De Hampshire Down is rond 1800
ontstaan in het Engelse graafschap Hampshire. Dit graafschap werd
gekenmerkt door heuvelachtig, boomloos grasland met een kalkrijke
bodem, ook wel 'downs' genoemd. In elk dorp hadden landeigenaren één
of meerdere herders in dienst die hun schapen collectief weidden,
voederden, 's nachts opstalden en verzorgden. Het duurde jaren voor
de Engelse boeren deze relatief arme downs rendabel konden maken. Ze
vonden onder andere een irrigatiesysteem uit maar er werd ook een
vorm van intensieve schapenhouderij ontwikkeld door de grond met
bemesting vruchtbaarder te maken.
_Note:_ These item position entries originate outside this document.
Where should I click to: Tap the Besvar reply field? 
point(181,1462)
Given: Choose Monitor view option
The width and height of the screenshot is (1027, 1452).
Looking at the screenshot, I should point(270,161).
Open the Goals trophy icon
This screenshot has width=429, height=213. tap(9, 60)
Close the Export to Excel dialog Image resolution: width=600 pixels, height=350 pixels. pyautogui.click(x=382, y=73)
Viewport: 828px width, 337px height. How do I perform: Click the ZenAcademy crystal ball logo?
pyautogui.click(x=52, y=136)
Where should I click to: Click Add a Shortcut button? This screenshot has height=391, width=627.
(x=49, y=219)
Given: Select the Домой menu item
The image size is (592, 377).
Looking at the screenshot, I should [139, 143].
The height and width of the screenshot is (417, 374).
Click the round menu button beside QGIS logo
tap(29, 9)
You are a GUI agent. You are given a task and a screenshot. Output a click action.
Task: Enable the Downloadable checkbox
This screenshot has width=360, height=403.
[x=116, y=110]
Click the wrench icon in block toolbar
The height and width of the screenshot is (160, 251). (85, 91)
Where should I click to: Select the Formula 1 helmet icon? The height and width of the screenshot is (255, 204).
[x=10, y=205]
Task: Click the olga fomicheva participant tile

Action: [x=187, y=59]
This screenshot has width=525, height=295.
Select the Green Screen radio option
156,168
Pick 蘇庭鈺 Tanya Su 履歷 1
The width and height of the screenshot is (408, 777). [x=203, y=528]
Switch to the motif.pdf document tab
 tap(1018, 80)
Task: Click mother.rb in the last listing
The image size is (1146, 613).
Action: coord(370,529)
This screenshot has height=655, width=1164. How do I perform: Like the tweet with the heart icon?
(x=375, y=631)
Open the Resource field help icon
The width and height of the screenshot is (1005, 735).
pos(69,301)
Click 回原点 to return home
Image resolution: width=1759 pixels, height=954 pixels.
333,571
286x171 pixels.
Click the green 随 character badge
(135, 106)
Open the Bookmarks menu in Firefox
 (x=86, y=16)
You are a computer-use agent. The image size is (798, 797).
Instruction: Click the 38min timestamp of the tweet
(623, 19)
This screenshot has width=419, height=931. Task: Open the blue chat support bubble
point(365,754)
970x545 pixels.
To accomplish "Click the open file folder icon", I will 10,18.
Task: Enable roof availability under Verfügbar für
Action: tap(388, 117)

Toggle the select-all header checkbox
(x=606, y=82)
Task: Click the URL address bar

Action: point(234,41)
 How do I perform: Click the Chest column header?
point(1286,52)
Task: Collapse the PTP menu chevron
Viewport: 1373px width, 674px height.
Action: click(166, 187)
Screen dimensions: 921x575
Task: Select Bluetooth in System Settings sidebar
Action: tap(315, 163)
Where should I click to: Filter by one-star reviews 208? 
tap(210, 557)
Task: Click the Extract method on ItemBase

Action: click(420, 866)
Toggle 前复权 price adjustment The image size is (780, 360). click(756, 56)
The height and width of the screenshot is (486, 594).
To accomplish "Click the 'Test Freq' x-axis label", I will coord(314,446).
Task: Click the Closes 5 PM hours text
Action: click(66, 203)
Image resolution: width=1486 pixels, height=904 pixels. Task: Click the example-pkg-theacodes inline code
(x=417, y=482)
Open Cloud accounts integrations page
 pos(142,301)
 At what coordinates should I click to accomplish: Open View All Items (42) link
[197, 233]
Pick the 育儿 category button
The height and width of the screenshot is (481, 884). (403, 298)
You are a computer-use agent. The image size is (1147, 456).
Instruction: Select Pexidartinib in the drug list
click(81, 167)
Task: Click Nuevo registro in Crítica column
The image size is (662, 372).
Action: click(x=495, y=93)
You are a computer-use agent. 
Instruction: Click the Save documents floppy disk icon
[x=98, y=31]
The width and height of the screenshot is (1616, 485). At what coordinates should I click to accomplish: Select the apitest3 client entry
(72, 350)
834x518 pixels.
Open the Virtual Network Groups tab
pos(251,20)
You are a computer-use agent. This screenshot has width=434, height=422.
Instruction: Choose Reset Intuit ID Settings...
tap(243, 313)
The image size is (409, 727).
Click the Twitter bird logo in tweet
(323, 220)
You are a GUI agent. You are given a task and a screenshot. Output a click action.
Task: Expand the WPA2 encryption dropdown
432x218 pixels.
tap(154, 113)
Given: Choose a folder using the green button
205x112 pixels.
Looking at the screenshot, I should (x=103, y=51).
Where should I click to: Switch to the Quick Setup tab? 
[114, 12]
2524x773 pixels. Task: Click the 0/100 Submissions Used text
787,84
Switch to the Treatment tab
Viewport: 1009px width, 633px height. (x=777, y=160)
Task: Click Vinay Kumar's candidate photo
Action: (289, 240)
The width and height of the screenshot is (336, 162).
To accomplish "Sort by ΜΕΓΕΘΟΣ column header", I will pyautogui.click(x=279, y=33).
Daarnaast maakte men een begin met
het verbouwen van gewassen die als voer voor de schapen én als
groenbemester konden dienen. Het belangrijkste was echter de
ontwikkeling van een hard, sober, sterk en vruchtbaar schaap, dat in
staat was om onder zeer slechte weersomstandigheden te overleven.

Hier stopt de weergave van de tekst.